BLOCKING SURFACE WAVES BY A CUT PHYSICAL SEISMIC MODEL RESULTS 1

High resolution seismic reflection exploration for minerals places severe demands on field practice so as to maximize the signal‐to‐noise bandwidth. In particular, all horizontally propagating coherent noise, especially ground roll, must be attenuated. The blocking effect of a trench between source and receiver has been investigated by means of two‐dimensional physical seismic model experiments. Rectangular, circular and wedge‐shaped saw‐cuts of various dimensions were studied. The results show that thin rectangular cuts of depth equal to one‐quarter of the Rayleigh wave noise wavelength produce a 12 dB or better improvement in the signal‐to‐noise ratio. Rayleigh wave attenuation is greater than 30 dB at a cut depth of one wavelength. In the field applications envisaged, this corresponds to trenches up to a few metres deep. The trenches should be filled with foam or loose sand to dampen out mode conversion and diffraction noise. There are obvious practical difficulties of implementing such a technique in routine CMP operations. The technical effectiveness of the saw‐cut is illustrated by imaging a deeply‐buried small hole (diffractor) in an aluminium plate.

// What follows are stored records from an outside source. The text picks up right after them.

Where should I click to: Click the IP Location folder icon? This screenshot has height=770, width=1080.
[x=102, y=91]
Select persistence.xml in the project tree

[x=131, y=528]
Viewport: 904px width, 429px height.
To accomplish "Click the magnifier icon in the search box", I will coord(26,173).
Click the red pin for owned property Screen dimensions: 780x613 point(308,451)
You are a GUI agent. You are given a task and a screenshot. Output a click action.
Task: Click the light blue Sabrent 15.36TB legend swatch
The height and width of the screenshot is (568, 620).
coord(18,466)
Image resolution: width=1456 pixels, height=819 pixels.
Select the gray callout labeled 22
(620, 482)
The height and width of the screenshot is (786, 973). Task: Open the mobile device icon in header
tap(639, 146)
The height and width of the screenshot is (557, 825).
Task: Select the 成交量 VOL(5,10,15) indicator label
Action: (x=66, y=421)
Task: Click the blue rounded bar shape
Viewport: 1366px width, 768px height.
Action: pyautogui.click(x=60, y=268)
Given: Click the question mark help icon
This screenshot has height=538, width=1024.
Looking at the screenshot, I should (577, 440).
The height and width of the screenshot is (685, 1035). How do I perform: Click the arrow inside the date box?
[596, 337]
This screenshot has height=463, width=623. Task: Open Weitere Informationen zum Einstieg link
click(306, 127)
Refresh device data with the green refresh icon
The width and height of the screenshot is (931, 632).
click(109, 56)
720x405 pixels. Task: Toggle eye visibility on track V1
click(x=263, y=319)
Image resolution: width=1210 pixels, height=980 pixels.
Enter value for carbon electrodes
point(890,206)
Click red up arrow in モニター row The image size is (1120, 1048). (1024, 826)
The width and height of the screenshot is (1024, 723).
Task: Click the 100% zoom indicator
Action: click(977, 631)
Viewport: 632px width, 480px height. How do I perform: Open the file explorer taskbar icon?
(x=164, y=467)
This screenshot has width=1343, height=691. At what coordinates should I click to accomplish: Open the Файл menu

Without the saw‐cut between source and receiver, the seismic record is dominated by Rayleigh wave noise, masking P‐wave arrivals from the target diffractor. However, with a saw‐cut of depth three‐quarters of a Rayleigh wave wavelength, the improvement is dramatic, making it easy to detect and identify the hole. When scaled to the field situation, this is equivalent to imaging a 6 m tunnel at a depth of 400 m, using a surface trench of depth 2 m to block ground roll.